§ Dataset content:
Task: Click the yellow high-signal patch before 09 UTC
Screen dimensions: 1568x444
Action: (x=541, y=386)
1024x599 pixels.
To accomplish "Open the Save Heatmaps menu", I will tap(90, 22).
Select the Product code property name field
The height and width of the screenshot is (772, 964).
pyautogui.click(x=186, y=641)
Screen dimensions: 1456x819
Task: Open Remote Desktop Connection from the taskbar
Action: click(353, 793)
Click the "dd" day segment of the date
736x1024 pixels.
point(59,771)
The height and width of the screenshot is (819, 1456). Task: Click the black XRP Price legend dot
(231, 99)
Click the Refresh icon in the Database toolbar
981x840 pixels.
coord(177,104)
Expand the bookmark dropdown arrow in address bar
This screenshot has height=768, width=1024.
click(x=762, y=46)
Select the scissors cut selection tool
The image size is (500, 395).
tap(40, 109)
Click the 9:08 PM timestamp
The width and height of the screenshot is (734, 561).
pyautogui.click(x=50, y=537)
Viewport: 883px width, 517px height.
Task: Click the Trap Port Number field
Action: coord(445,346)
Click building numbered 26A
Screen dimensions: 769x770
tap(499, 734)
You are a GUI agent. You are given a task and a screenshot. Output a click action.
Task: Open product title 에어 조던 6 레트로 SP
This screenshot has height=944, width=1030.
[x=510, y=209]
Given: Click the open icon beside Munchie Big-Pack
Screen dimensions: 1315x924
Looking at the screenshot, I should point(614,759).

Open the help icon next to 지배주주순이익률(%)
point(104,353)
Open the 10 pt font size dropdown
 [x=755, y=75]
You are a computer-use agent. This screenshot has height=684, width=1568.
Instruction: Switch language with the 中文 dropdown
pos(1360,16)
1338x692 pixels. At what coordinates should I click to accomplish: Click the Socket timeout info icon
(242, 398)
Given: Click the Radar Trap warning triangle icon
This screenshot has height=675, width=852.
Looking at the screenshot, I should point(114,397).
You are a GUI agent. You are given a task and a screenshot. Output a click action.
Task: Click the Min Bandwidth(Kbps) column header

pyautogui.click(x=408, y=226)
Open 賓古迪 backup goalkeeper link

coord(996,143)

§ Do this:
Transcribe all of the material above line for line, without changing a single character.

§ Expected answer:
Task: Click the yellow high-signal patch before 09 UTC
Screen dimensions: 1568x444
Action: (x=541, y=386)
1024x599 pixels.
To accomplish "Open the Save Heatmaps menu", I will tap(90, 22).
Select the Product code property name field
The height and width of the screenshot is (772, 964).
pyautogui.click(x=186, y=641)
Screen dimensions: 1456x819
Task: Open Remote Desktop Connection from the taskbar
Action: click(353, 793)
Click the "dd" day segment of the date
736x1024 pixels.
point(59,771)
The height and width of the screenshot is (819, 1456). Task: Click the black XRP Price legend dot
(231, 99)
Click the Refresh icon in the Database toolbar
981x840 pixels.
coord(177,104)
Expand the bookmark dropdown arrow in address bar
This screenshot has height=768, width=1024.
click(x=762, y=46)
Select the scissors cut selection tool
The image size is (500, 395).
tap(40, 109)
Click the 9:08 PM timestamp
The width and height of the screenshot is (734, 561).
pyautogui.click(x=50, y=537)
Viewport: 883px width, 517px height.
Task: Click the Trap Port Number field
Action: coord(445,346)
Click building numbered 26A
Screen dimensions: 769x770
tap(499, 734)
You are a GUI agent. You are given a task and a screenshot. Output a click action.
Task: Open product title 에어 조던 6 레트로 SP
This screenshot has height=944, width=1030.
[x=510, y=209]
Given: Click the open icon beside Munchie Big-Pack
Screen dimensions: 1315x924
Looking at the screenshot, I should point(614,759).

Open the help icon next to 지배주주순이익률(%)
point(104,353)
Open the 10 pt font size dropdown
 [x=755, y=75]
You are a computer-use agent. This screenshot has height=684, width=1568.
Instruction: Switch language with the 中文 dropdown
pos(1360,16)
1338x692 pixels. At what coordinates should I click to accomplish: Click the Socket timeout info icon
(242, 398)
Given: Click the Radar Trap warning triangle icon
This screenshot has height=675, width=852.
Looking at the screenshot, I should point(114,397).
You are a GUI agent. You are given a task and a screenshot. Output a click action.
Task: Click the Min Bandwidth(Kbps) column header

pyautogui.click(x=408, y=226)
Open 賓古迪 backup goalkeeper link

coord(996,143)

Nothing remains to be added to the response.